«Sven hatte zuerst entzündete Hautstellen an der Backe», beschreibt Simone Meier das Leiden ihres Sohnes, «später an Armen und Beinen.» Sechs Wochen nach der Geburt war die Haut des Säuglings am ganzen Körper entzündet. Da der Juckreiz oft unerträglich war, konnte Sven kaum mehr schlafen. «Als Kleinkind sass er manchmal bloss apathisch am Boden und kratzte sich.» So lange, bis die Haut blutig war.

Nicht gleich den Kopf verlieren
Sven litt unter Neurodermitis, auch bekannt als atopisches Ekzem. Etwa zehn Prozent aller Kinder in Industrieländern sind davon betroffen. Typisch für die Krankheit sind Ekzeme auf der Haut und ein starker Juckreiz. Bei manchen Menschen sind die Beschwerden allerdings so gering, dass man noch nicht von Neurodermitis spricht. Eltern sollten deshalb nicht gleich den Kopf verlieren, wenn ihr Kind gerötete Hautstellen bekommt oder seine Haut zu jucken beginnt. «In diesem Fall genügt es oft, die Hautpflege zu intensivieren», beruhigt Yvonne Hari Hecking, Fachärztin für Allergien am Inselspital Bern. Erst wenn sich das Ekzem ausbreitet oder wenn die betroffenen Stellen nässend werden, sollte man zum Arzt gehen.

Die Neigung zu Neurodermitis ist angeboren. «Von ihrer Veranlagung her haben Neurodermitiker generell eine trockene Haut», sagt Hari Hecking. «Wenn diese nicht gepflegt wird, steigt das Risiko, dass sich in ihr feine Risse bilden» – gleichzeitig sinke die Juckreizschwelle. «Wenn man dann kratzt, entzündet sich die Haut, und Bakterien können in den Körper eindringen.» Dadurch verstärke sich der Juckreiz, und man kratze noch mehr – ein Teufelskreis.
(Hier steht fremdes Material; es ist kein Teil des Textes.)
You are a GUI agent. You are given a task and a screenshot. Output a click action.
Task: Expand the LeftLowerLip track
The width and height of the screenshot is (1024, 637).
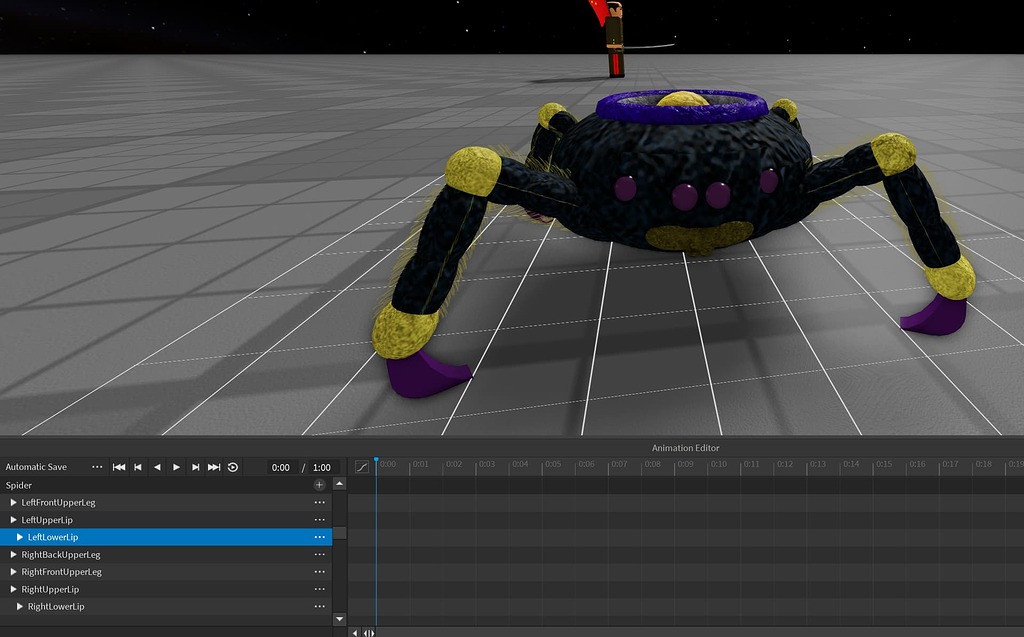[19, 537]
Nicht in jedem Fall führt eine entsprechende Veranlagung zum Ausbruch einer Neurodermitis. «Mögliche Auslöser für die Krankheit sind trockene Winterluft, Hausstaubmilben, Rauch, bestimmte Nahrungsmittel oder chemische Duftstoffe», sagt die Ernährungsberaterin Monique Mura Knüsel, die betroffene Eltern berät. «Nicht selten haben auch psychische Belastungen einen Einfluss auf den Krankheitsverlauf.»

Die Haut wird dicker
Für die Familie Meier war Svens Hautkrankheit eine Belastungsprobe. Eine Besserung erfolgte erst nach einem mehrwöchigen Kuraufenthalt, den Simone Meier zusammen mit ihrem zweieinhalbjährigen Sohn in Davos verbrachte. «Das brachte Ruhe in die Familie», sagt sie. Durch spezielle Bäder, die entspannte Atmosphäre und aufgrund der Tatsache, dass es in dieser Höhe keine Milben gibt, beruhigte sich Svens Haut. Und erst recht erleichtert war Simone Meier, als Sven vier wurde und seine Neurodermitis nach und nach fast völlig verschwand.

«Das ist typisch», weiss die Allergieärztin Hari Hecking. «Mit zunehmendem Alter wird die Kinderhaut dicker und ist damit weniger reizbar.» Nur noch etwa ein Prozent aller Erwachsenen litten deshalb unter akuter Neurodermitis. Viele ehemalige Neurodermitiker werden jedoch später von anderen Leiden geplagt. «Sie leiden als Erwachsene oft unter Asthma oder unter einer Pollenallergie», sagt die Ernährungsberaterin Mura Knüsel.

Da die Veranlagung für Neurodermitis vererbt wird, zögerten Simone und Christoph Meier lange mit dem zweiten Kind. Vor drei Jahren kam Tim auf die Welt und war zu Beginn weitgehend beschwerdefrei. Erst mit zwei begannen bei ihm die Hautprobleme. «Sie sind aber weit weniger schlimm als bei Sven», sagt Simone Meier. Zudem sei sie nun viel gelassener, als sie es noch bei Sven war. Sie weiss jetzt: «Es gibt keine Patentrezepte gegen Neurodermitis. Man kann mit der Krankheit leben, muss aber selber einen Weg finden, um mit ihr umzugehen.»